## Material provided
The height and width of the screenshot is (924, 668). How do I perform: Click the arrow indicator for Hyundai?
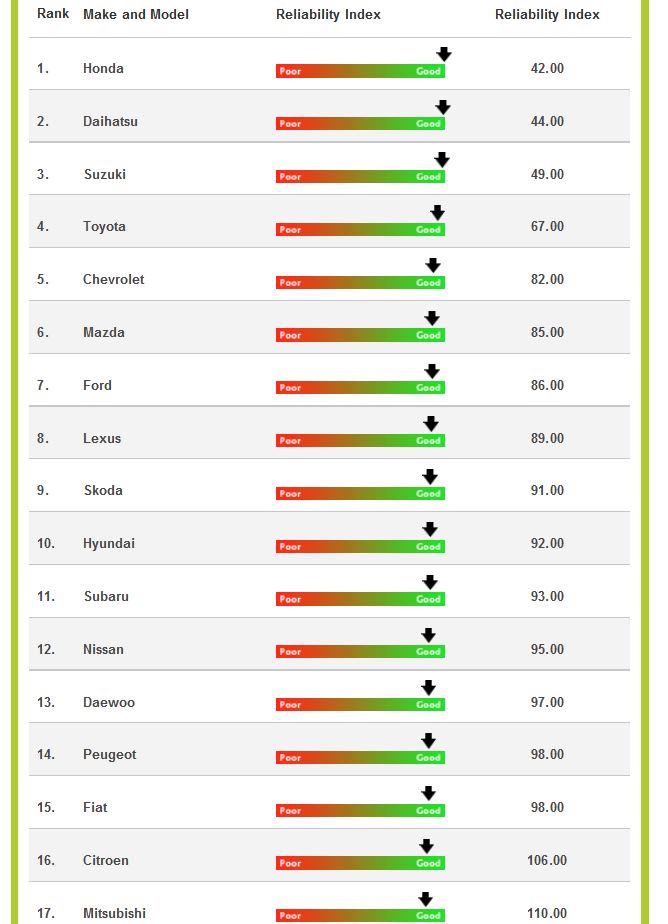coord(430,529)
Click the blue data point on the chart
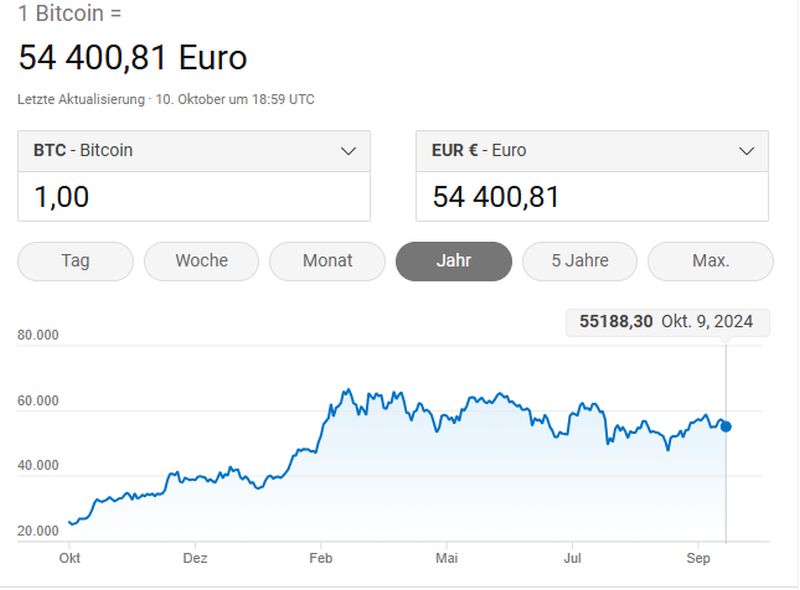This screenshot has width=800, height=590. coord(726,426)
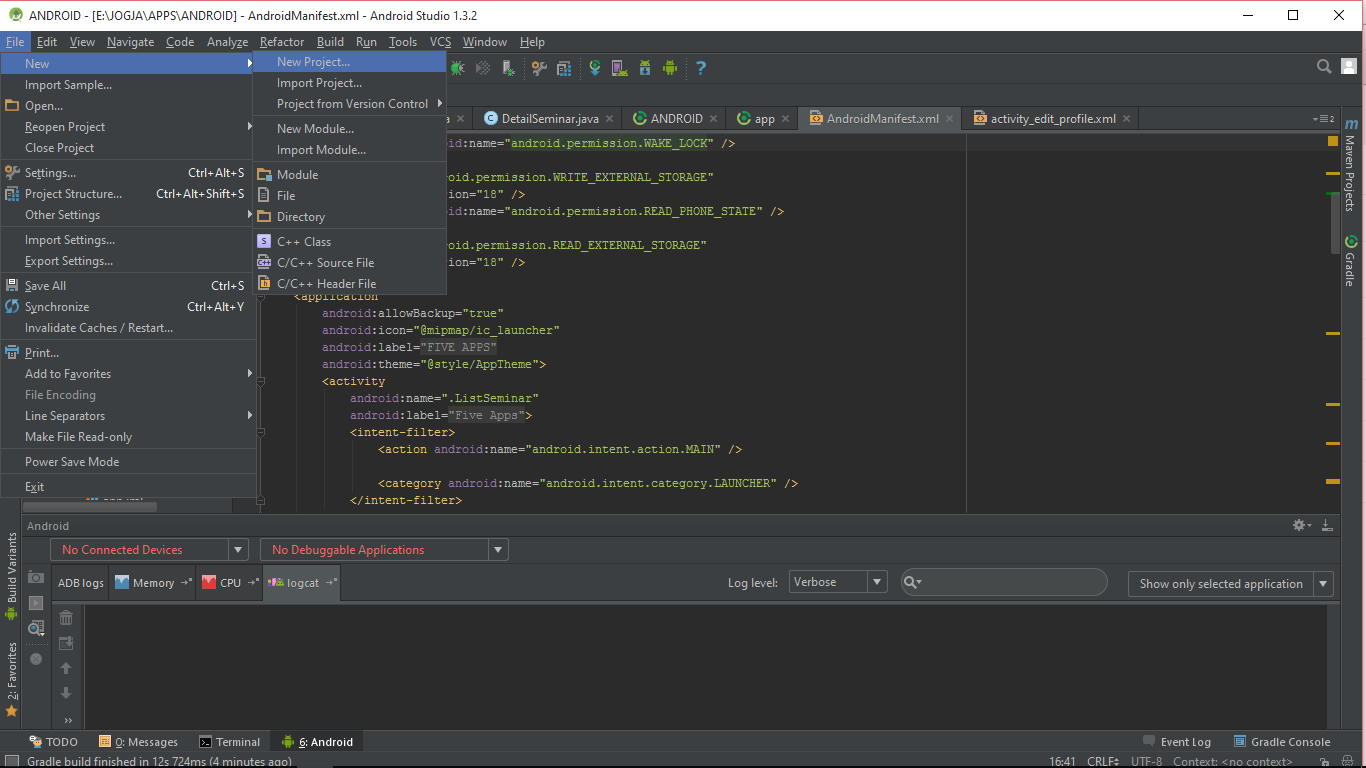
Task: Open the Gradle Console
Action: pyautogui.click(x=1290, y=741)
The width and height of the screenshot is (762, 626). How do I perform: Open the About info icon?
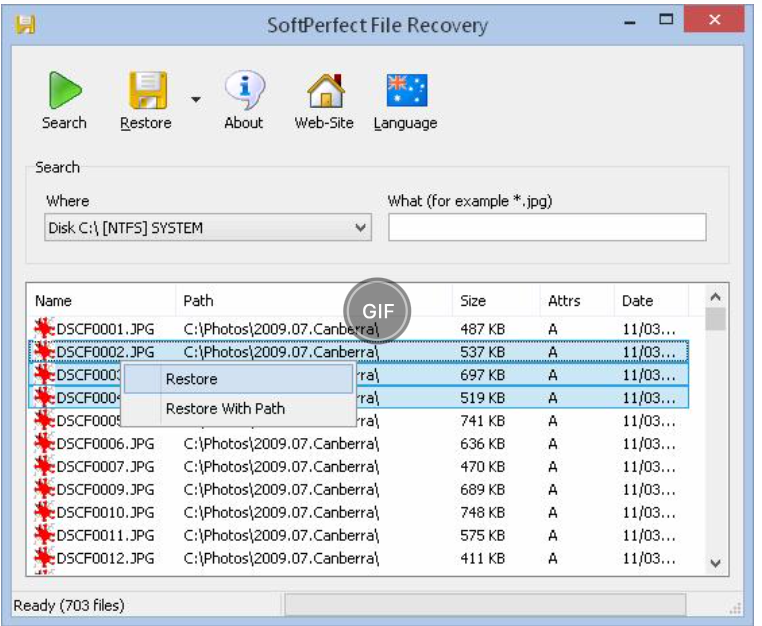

## About this task
Set down exactly, line for line, the data from the line that contains "Click the blue data point on the chart" through its last line, keeping pictures out.

## Completed task
Click the blue data point on the chart
This screenshot has width=800, height=590. coord(726,426)
Task: Open the Gradle Console
Action: pyautogui.click(x=1290, y=741)
The width and height of the screenshot is (762, 626). How do I perform: Open the About info icon?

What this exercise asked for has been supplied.